### Exercise objective:
Restate exactly, and only, the lines spanning from the one with "Open the Операции" to the end of the records below.

'''

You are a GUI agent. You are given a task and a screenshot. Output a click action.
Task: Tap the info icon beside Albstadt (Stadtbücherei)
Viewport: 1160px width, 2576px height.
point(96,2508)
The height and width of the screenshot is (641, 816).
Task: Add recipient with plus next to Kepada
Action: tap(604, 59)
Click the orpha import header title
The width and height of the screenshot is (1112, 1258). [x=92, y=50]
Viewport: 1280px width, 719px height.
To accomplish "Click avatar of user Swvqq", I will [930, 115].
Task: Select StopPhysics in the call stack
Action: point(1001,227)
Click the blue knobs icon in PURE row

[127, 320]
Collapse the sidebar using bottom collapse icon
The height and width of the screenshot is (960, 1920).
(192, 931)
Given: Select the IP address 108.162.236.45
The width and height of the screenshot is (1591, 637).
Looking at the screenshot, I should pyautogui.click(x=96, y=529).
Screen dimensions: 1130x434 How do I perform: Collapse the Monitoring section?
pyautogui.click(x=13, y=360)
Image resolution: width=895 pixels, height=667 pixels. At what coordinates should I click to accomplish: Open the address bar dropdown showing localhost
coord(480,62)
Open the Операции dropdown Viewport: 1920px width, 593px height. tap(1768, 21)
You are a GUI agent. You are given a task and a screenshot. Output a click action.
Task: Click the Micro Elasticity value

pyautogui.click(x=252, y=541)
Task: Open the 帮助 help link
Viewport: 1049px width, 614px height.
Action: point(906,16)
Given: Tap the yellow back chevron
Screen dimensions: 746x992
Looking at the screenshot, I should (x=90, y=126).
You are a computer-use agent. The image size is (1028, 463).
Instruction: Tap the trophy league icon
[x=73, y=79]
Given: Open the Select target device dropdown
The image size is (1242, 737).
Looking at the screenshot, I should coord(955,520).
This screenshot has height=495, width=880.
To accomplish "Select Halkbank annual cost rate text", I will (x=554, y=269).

'''

### The answer:
Open the Операции dropdown Viewport: 1920px width, 593px height. tap(1768, 21)
You are a GUI agent. You are given a task and a screenshot. Output a click action.
Task: Click the Micro Elasticity value

pyautogui.click(x=252, y=541)
Task: Open the 帮助 help link
Viewport: 1049px width, 614px height.
Action: point(906,16)
Given: Tap the yellow back chevron
Screen dimensions: 746x992
Looking at the screenshot, I should (x=90, y=126).
You are a computer-use agent. The image size is (1028, 463).
Instruction: Tap the trophy league icon
[x=73, y=79]
Given: Open the Select target device dropdown
The image size is (1242, 737).
Looking at the screenshot, I should coord(955,520).
This screenshot has height=495, width=880.
To accomplish "Select Halkbank annual cost rate text", I will (x=554, y=269).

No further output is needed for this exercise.